Giunto all’età di dodici anni, Gesù andò a Gerusalemme con i suoi genitori, secondo l’uso, per la solennità della Pasqua. Compiuti i giorni della festa, essi ritornarono a Nazareth e il fanciullo Gesù restò in Gerusalemme, senza che Maria e Giuseppe se ne accorgessero. Credendo che Egli fosse con qualcuno della loro comitiva, essi fecero il cammino di una giornata e, giunti all’albergo ove solevano pernottare, accortisi di aver smarrito Gesù, si misero a cercarlo tra i parenti e gli amici e, non avendolo trovato, tornarono a Gerusalemme.

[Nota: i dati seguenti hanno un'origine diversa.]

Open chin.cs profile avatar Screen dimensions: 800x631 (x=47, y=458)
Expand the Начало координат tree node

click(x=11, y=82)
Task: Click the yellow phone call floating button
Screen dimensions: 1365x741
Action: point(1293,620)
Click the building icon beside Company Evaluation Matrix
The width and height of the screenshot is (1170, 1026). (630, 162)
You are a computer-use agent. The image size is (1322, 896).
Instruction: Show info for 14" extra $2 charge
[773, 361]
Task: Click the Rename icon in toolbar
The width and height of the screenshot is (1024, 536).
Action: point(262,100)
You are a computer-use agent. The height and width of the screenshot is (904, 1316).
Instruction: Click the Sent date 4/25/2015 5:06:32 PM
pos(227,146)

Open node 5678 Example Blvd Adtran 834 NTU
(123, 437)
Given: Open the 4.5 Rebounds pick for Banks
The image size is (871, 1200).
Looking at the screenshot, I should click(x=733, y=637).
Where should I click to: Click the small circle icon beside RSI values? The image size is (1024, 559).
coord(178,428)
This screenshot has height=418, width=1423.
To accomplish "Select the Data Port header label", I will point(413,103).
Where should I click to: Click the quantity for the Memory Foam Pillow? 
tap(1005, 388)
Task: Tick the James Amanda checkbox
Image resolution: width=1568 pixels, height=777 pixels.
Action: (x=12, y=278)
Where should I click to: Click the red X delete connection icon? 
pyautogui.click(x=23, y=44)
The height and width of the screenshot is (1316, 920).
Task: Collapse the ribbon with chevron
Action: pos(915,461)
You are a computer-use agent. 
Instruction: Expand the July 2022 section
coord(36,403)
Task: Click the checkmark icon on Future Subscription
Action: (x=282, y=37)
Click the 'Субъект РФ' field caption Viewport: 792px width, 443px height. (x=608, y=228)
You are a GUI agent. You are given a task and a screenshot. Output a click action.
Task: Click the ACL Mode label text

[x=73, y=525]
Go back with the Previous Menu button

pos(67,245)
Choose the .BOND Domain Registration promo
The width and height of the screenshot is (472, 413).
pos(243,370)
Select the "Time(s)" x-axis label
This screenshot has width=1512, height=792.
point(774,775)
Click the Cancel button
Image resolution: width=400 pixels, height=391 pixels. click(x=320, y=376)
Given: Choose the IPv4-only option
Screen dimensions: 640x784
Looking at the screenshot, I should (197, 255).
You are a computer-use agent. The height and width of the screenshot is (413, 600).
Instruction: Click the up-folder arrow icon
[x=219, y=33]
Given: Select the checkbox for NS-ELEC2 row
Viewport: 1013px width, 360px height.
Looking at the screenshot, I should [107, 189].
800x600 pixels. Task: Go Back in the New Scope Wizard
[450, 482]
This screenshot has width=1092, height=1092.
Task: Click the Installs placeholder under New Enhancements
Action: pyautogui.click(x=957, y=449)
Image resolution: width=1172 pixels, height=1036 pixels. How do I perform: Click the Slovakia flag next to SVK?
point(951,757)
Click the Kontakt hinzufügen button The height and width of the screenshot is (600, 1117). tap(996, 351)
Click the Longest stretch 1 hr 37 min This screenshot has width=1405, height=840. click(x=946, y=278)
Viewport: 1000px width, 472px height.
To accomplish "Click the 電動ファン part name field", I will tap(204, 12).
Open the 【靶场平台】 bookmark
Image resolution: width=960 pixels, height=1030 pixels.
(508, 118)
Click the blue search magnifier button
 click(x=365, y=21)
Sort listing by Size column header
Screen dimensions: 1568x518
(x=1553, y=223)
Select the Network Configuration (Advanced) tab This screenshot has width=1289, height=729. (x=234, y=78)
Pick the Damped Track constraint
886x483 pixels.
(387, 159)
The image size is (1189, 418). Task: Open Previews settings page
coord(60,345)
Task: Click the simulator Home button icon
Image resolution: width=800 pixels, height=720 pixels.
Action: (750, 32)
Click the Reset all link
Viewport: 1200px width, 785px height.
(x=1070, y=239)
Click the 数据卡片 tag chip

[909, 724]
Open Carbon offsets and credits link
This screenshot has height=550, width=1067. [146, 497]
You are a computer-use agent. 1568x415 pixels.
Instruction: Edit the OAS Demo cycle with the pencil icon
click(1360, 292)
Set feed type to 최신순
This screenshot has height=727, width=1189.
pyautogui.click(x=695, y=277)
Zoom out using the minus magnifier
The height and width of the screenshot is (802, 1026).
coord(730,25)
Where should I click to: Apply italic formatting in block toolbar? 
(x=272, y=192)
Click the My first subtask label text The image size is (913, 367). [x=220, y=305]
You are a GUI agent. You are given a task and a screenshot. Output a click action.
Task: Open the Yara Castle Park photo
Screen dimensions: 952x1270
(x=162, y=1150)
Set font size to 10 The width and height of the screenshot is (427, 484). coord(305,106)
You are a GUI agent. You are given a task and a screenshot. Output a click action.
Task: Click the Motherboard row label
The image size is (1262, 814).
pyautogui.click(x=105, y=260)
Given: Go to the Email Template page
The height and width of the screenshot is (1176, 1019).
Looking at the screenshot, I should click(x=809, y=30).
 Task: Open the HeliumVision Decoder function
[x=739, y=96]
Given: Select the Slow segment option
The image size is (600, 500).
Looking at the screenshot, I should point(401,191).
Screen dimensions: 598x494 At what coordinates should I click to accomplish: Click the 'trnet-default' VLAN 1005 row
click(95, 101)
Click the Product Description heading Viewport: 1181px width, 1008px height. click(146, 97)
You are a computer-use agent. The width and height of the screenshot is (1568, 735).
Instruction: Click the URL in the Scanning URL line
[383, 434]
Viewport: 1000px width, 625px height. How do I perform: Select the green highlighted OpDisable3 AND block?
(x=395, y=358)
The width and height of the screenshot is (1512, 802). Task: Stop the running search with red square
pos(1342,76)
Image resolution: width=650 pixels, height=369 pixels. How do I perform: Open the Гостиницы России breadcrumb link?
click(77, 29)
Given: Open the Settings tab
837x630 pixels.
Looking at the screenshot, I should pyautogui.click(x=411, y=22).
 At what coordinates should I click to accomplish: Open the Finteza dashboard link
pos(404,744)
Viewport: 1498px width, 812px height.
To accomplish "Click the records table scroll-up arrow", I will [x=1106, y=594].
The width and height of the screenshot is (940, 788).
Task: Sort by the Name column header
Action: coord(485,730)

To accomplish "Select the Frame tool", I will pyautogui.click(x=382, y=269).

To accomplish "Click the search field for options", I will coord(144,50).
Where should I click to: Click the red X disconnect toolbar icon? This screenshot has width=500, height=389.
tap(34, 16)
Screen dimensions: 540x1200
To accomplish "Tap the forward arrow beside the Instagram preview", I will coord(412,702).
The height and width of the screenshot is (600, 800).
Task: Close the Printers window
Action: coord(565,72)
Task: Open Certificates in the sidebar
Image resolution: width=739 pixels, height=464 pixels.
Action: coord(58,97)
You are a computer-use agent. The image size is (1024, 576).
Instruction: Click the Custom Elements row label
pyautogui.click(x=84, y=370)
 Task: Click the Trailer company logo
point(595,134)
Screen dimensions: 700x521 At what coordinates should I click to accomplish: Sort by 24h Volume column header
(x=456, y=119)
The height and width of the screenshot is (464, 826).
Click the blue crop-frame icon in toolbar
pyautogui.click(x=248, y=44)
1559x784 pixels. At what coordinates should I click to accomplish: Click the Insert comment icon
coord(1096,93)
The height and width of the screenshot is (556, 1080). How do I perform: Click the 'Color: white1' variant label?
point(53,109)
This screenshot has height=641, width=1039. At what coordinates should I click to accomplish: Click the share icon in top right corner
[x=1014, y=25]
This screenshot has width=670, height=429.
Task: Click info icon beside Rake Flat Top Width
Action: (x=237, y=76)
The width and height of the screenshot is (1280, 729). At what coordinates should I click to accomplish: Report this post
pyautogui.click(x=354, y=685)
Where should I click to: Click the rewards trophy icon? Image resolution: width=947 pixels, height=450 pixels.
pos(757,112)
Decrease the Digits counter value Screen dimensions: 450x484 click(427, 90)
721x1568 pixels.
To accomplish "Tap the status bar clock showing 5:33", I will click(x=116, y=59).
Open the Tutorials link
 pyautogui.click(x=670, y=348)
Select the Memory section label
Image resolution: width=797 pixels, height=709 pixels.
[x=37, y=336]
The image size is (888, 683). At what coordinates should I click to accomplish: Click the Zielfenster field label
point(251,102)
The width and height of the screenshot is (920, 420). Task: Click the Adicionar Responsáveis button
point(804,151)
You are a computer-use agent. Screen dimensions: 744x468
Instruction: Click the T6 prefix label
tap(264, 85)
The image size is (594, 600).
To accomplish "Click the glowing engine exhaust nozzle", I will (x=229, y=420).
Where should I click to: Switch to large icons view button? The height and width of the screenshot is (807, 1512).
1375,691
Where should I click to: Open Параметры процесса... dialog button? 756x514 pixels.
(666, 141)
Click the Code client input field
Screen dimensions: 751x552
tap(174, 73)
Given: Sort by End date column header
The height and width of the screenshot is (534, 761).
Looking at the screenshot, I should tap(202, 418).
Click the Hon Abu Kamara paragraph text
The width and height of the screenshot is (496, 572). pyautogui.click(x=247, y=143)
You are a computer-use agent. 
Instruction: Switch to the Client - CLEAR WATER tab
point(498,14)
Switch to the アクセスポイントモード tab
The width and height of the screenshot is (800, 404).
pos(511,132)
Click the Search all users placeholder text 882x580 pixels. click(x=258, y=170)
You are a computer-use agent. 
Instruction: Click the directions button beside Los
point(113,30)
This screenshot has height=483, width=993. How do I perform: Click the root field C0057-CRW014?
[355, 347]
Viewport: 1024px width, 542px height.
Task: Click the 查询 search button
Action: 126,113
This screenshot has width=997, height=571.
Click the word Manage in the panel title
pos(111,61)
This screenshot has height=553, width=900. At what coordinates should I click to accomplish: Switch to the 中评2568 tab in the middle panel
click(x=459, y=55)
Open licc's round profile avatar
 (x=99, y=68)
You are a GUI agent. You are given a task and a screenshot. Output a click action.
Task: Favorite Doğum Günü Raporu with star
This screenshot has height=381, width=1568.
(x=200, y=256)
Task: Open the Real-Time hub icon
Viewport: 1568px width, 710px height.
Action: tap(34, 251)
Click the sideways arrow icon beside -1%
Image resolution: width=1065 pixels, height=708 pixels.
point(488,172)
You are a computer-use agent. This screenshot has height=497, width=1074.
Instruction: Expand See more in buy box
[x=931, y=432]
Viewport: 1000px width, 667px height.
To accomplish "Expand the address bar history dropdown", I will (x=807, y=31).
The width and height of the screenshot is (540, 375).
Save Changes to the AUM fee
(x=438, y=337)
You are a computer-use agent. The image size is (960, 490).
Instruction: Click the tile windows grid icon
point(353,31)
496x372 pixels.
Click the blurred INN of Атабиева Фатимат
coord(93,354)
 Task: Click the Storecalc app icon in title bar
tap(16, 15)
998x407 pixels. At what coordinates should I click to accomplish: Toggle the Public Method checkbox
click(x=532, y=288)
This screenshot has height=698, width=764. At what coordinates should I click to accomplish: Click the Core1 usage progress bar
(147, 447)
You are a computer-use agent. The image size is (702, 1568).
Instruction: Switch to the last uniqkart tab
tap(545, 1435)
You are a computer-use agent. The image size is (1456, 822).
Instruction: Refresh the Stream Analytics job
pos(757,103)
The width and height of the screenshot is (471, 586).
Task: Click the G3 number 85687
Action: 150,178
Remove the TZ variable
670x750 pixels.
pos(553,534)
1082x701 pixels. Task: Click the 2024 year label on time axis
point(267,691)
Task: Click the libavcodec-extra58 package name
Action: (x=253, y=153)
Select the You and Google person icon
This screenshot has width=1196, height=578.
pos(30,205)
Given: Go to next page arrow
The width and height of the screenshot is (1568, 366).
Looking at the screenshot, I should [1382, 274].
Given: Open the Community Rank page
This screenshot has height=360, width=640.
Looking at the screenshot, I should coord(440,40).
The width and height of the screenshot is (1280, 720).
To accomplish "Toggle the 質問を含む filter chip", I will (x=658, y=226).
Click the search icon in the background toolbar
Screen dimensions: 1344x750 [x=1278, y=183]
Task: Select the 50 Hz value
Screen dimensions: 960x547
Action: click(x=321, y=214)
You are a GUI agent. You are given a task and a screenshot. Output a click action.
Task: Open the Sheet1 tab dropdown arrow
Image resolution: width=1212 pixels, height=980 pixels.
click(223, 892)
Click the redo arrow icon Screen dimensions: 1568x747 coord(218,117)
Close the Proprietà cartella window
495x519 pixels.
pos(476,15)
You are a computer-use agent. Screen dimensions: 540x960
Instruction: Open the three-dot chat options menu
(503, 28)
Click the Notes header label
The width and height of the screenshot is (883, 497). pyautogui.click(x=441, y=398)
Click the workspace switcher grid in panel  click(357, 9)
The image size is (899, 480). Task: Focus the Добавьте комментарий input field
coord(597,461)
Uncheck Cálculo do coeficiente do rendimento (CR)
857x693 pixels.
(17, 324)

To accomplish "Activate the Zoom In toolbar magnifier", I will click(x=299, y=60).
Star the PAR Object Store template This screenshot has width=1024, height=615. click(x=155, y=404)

Lo trovarono dopo tre giorni nel tempio, seduto in mezzo ai dottori, che ascoltava ed interrogava e restarono attoniti per lo stupore, tanto che Maria, sua Madre, gli disse: «Figlio, perché ci avete fatto questo? Ecco, vostro padre ed io, pieni di afflizione e di affanno, vi andavamo cercando». «Pater tuus et ego, dolentes, quaerebamus te» . Egli disse loro: «Perché mi cercavate? Non sapevate che è necessario che io sia occupato in ciò che riguarda il servizio di mio Padre?». Essi, però, non compresero ciò che Egli aveva loro detto. Partito con loro, Gesù tornò allora a Nazareth, dove stava ad essi soggetto – «et erat subditus illis» .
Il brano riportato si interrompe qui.